* [Aim] Copy the data below verbatim, from the line containing "Open the Text Summarizer title" through the line containing "click(119, 302)", both included.

* [Source data]
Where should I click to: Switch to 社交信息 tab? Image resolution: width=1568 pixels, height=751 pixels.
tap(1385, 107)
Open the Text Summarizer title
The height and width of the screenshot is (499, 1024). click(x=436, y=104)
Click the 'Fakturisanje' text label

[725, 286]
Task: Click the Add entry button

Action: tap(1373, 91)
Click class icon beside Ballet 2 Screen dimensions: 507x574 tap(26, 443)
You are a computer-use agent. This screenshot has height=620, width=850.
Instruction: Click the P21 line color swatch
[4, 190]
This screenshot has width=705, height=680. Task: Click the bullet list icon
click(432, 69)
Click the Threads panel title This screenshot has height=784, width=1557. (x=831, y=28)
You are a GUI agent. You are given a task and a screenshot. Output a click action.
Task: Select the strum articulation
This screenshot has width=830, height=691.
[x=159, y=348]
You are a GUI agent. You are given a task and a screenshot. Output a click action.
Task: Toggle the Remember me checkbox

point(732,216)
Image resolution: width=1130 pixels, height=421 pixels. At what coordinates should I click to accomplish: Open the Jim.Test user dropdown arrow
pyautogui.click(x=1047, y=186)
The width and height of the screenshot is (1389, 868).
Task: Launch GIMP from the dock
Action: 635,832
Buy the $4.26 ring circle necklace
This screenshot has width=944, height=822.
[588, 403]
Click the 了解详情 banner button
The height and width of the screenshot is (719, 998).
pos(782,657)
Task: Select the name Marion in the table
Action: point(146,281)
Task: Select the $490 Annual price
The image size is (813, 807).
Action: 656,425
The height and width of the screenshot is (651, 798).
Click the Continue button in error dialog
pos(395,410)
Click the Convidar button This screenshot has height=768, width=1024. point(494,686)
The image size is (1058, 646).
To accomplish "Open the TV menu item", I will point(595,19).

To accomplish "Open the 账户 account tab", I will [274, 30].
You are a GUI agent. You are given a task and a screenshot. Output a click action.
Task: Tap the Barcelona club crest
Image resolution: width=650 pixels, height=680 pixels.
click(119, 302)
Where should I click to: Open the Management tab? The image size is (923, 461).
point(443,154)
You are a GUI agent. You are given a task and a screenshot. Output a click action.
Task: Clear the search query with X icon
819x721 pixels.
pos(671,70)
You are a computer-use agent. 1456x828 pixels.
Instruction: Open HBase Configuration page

* [Expected answer]
Open the Text Summarizer title
The height and width of the screenshot is (499, 1024). click(x=436, y=104)
Click the 'Fakturisanje' text label

[725, 286]
Task: Click the Add entry button

Action: tap(1373, 91)
Click class icon beside Ballet 2 Screen dimensions: 507x574 tap(26, 443)
You are a computer-use agent. This screenshot has height=620, width=850.
Instruction: Click the P21 line color swatch
[4, 190]
This screenshot has width=705, height=680. Task: Click the bullet list icon
click(432, 69)
Click the Threads panel title This screenshot has height=784, width=1557. (x=831, y=28)
You are a GUI agent. You are given a task and a screenshot. Output a click action.
Task: Select the strum articulation
This screenshot has width=830, height=691.
[x=159, y=348]
You are a GUI agent. You are given a task and a screenshot. Output a click action.
Task: Toggle the Remember me checkbox

point(732,216)
Image resolution: width=1130 pixels, height=421 pixels. At what coordinates should I click to accomplish: Open the Jim.Test user dropdown arrow
pyautogui.click(x=1047, y=186)
The width and height of the screenshot is (1389, 868).
Task: Launch GIMP from the dock
Action: 635,832
Buy the $4.26 ring circle necklace
This screenshot has width=944, height=822.
[588, 403]
Click the 了解详情 banner button
The height and width of the screenshot is (719, 998).
pos(782,657)
Task: Select the name Marion in the table
Action: point(146,281)
Task: Select the $490 Annual price
The image size is (813, 807).
Action: 656,425
The height and width of the screenshot is (651, 798).
Click the Continue button in error dialog
pos(395,410)
Click the Convidar button This screenshot has height=768, width=1024. point(494,686)
The image size is (1058, 646).
To accomplish "Open the TV menu item", I will point(595,19).

To accomplish "Open the 账户 account tab", I will [274, 30].
You are a GUI agent. You are given a task and a screenshot. Output a click action.
Task: Tap the Barcelona club crest
Image resolution: width=650 pixels, height=680 pixels.
click(119, 302)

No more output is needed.